Katarina Mazetti est une journaliste et écrivaine suédoise, née en 1944. Elle grandit à Karlskrona, port naval du sud de la Suède. Après des études de journalisme, elle amorce sa carrière dans des journaux locaux. Plus tard, elle reprend ses études et obtient une maîtrise de littérature et d’anglais à l’Université de Lund.

Elle travaille comme professeur à Malmö, puis comme producteur et journaliste à la Sveriges Radio (Radio suédoise) de 1989 à 2004. En littérature, elle publie des livres pour tous les âges, ainsi que des critiques littéraires, des chansons, des comédies et des chroniques pour des journaux et la radio.
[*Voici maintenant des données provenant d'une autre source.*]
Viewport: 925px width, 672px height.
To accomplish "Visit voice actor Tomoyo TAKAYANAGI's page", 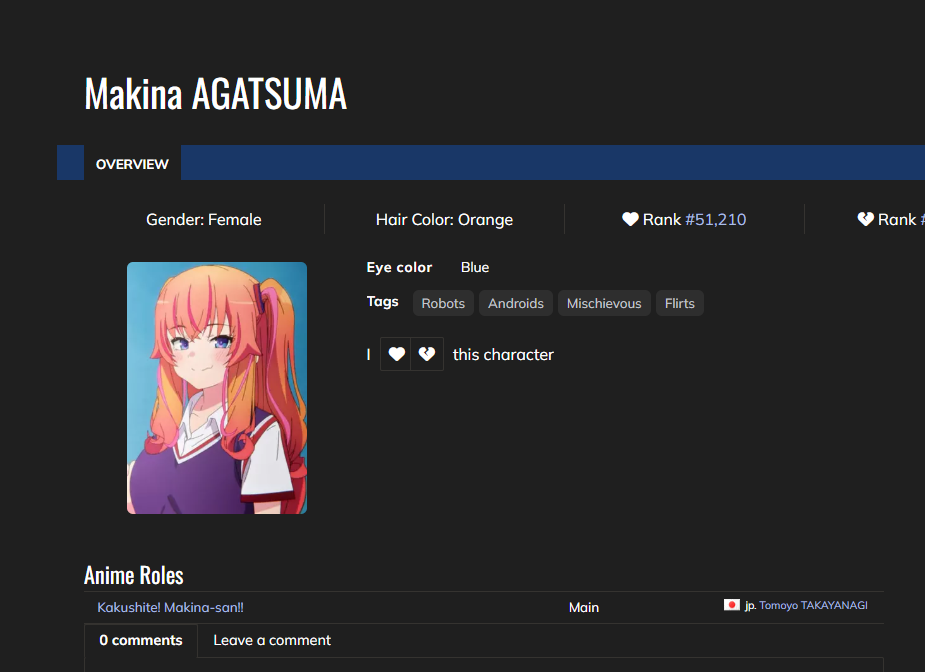I will point(813,606).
Son premier ouvrage de littérature d'enfance et de jeunesse est un livre d’images écrit en vers hexamètres classiques.

Elle vit pendant vingt ans avec son compagnon et ses quatre enfants dans une petite ferme du nord de la Suède avant de s'installer à Lund. Publié en 1998, son premier roman destiné aux adultes, "Le mec de la tombe d'à côté" ("Grabben i graven brevid") est fondé sur son expérience en tant que femme d'agriculteur. Il a été traduit en 22 langues et a connu un grand succès. Vendu à 450 000 exemplaires en suédois, il sera adapté au théâtre, à la télévision et au cinéma. En 2002, le film, réalisé par Kjell Sundvall, est un succès, vu par plus d’un million de suédois. En 2008, elle signe un roman historique intitulé "Le Viking qui voulait épouser la fille de soie" ("Blandat blod").
Elle est également l'auteur de la série jeunesse "Les Cousins Karlsson" ("Kusinerna Karlsson") ayant pour héros les quatre cousins Karlsson (7 tomes, 2012-2016).